[ExI] Mind Uploading article in Wikipedia

ben benboc at lineone.net
Fri Apr 10 16:21:28 UTC 2009

I want to thank John K Clark for the belly-laugh provoked by this post:

 >I want to thank Giulio Prisco, I did not know Wikipedia had an article on
 >mind uploading. The article is actually quite good, and it says two things
 >that I've been saying for well over a decade. First it says:
 >[Mind Uploading] "denies the vitalist view of human life and 
 >But of course nearly everyone, even most people on this list believe 
in the
 >vitalist view.
 >It then says:
 >"The prospect of uploading human consciousness in this manner raises many
 >philosophical questions involving identity, individuality and the soul."
 >But of course nearly everyone, even most people on this list believe 
in the
 > John K Clark

but when he says:

 >I don't want to insult people by saying that they are too cowardly to 
 >an idea as far as it will go regardless of whatever strange destination it
 >leads to, so I can only conclude that most on this list disagree with my
 >basic premise and believe in the ideas behind vitalism and the soul, 
even if
 >they don't like the particular words very much.
 >And it's not just Extropians, my premise is too shocking for Shock Level
 >Four also. Sorry if I sound a bit cranky, but that's the way I see it.

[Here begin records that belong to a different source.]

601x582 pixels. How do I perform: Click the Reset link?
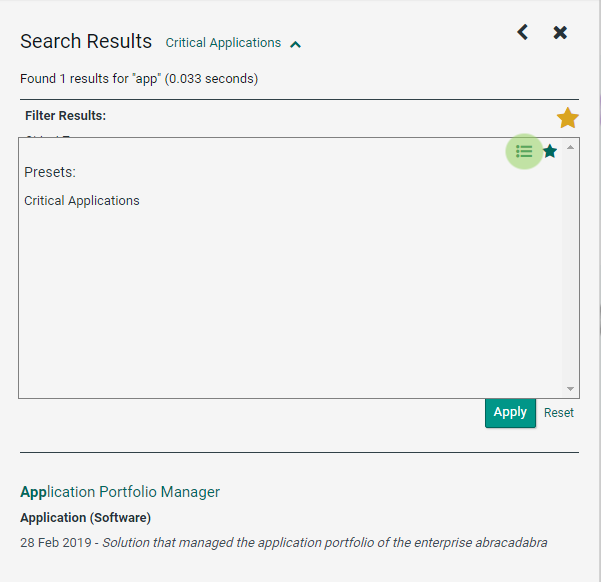coord(559,413)
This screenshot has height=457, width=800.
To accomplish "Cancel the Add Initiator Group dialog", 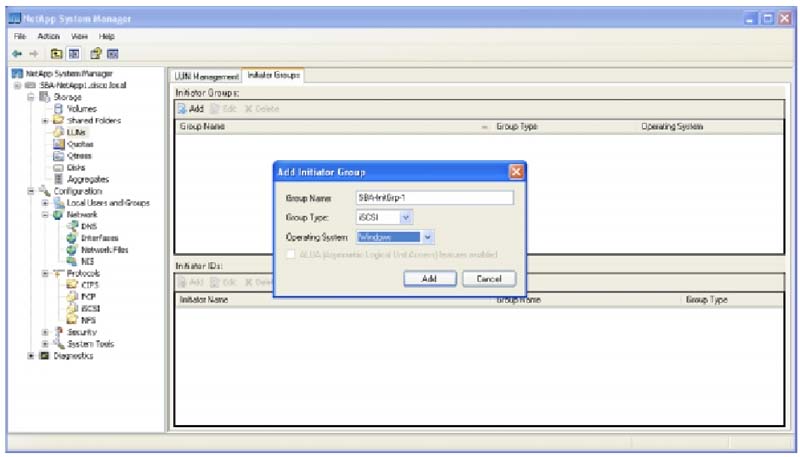I will coord(488,279).
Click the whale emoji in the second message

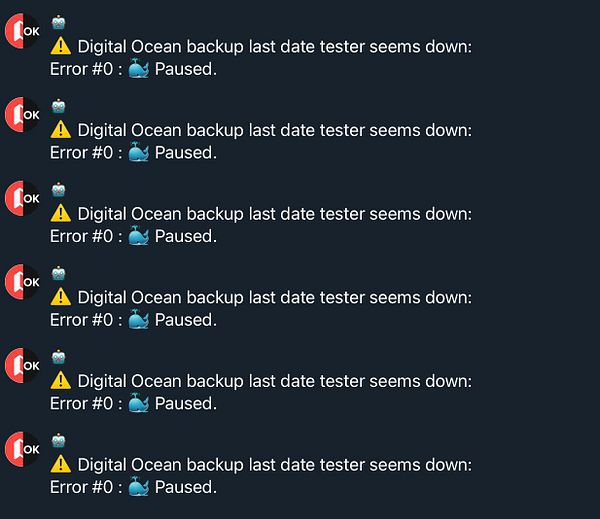138,152
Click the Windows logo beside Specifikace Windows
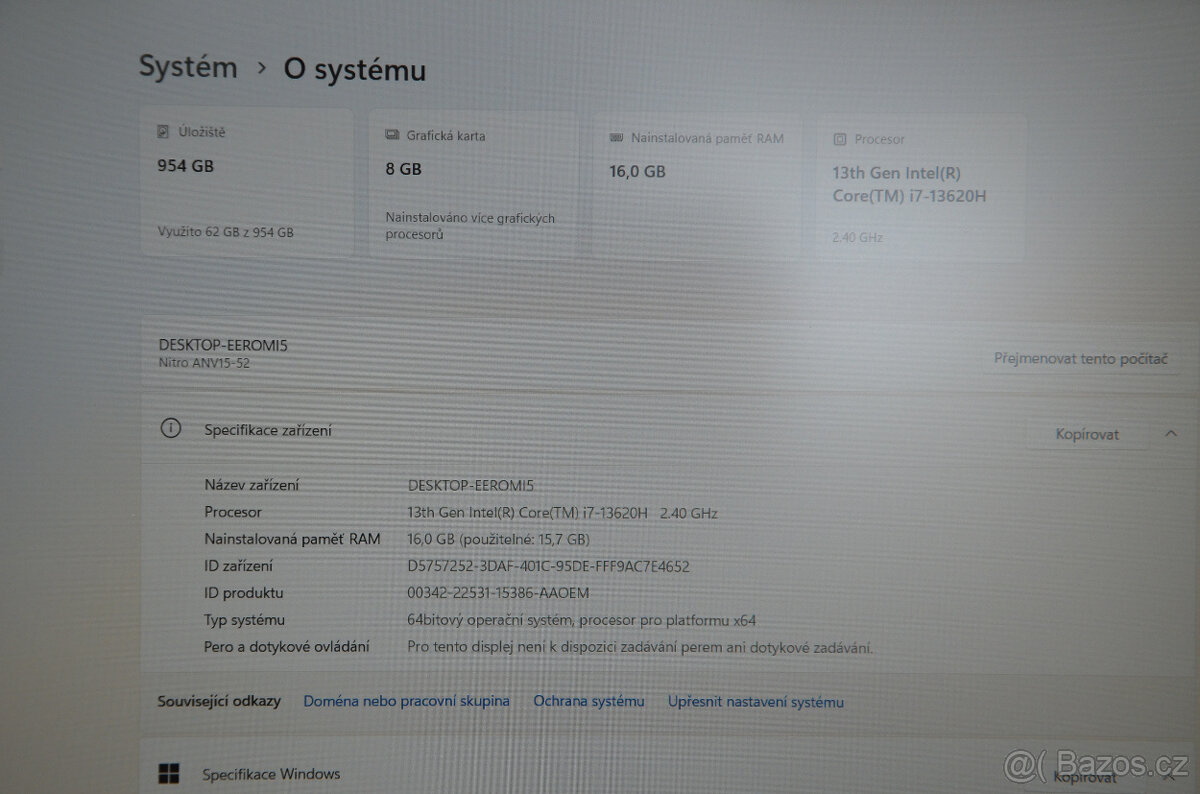Viewport: 1200px width, 794px height. click(x=169, y=772)

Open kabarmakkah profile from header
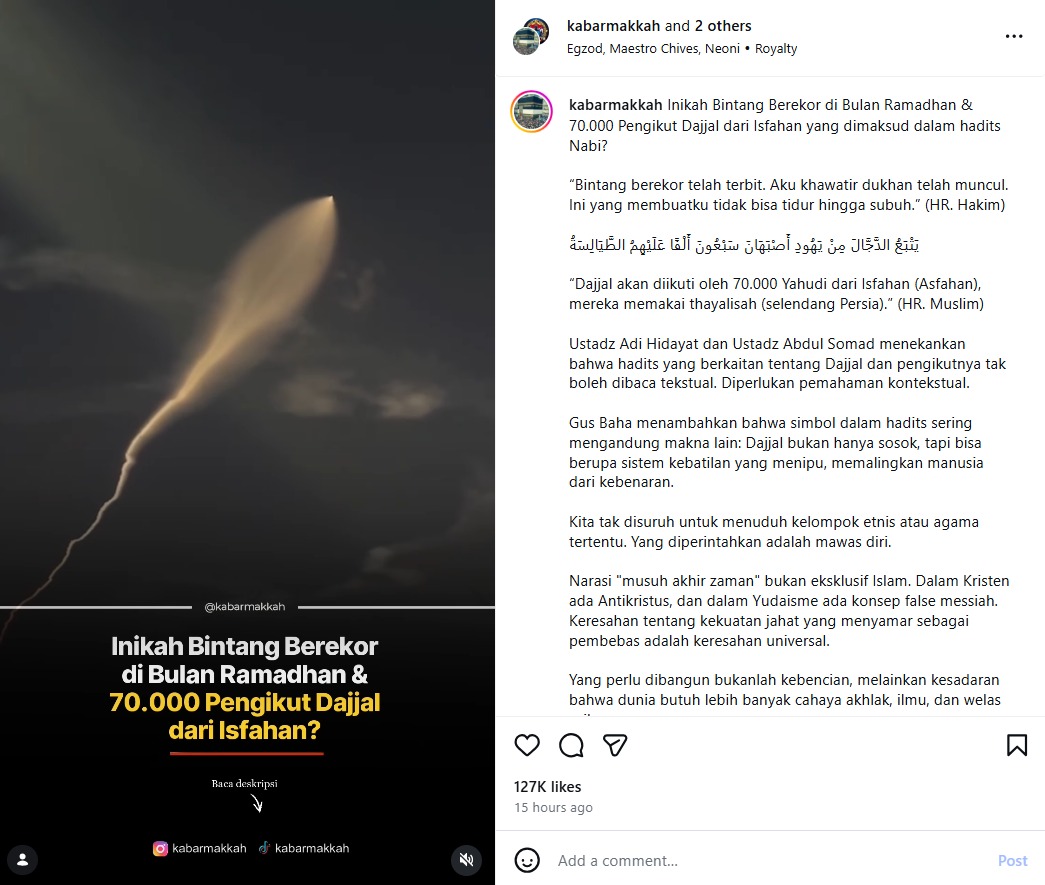tap(613, 26)
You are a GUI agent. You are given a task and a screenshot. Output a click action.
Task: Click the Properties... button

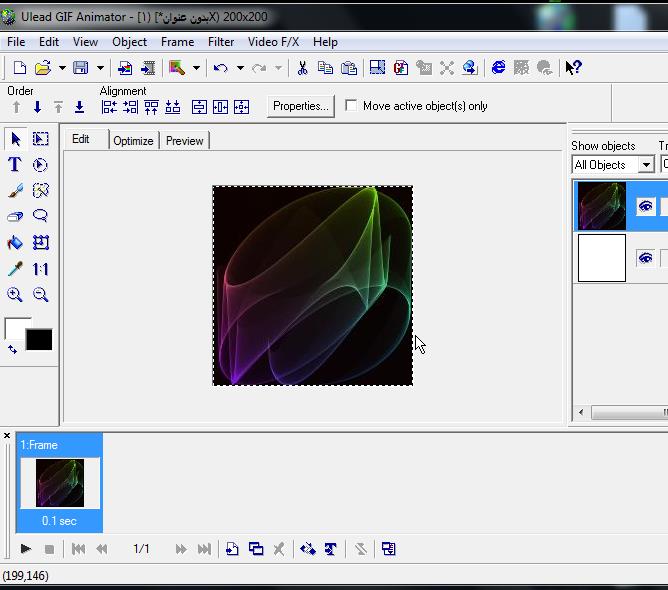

 >If you could find no reason not to walk into a chamber that will make 
a copy
 >of your body and then instantly destroy the original then you are one 
of the
 >very very few that agree with me. Perhaps there are more, but they sure
 >haven't spoken up much in the last 15 years.

I feel impelled to say:  Don't be downhearted John!  There are at least 
some other people here who
definitely /don't/ believe in a supernatural (or crypto-supernatural) 
soul.  I even know of at least one person entirely outside of the usual 
transhumanist circles who naturally assumes that they are 'just 
information', and see no philosphical problems in uploading.

I think that, although we seem to be evolved to be predisposed to 
believe in supernatural explanations, there's a quietly growing minority 
of people who could be called 'real' materialists.  Like American 
Atheists, there may be a lot more of them than anybody suspects.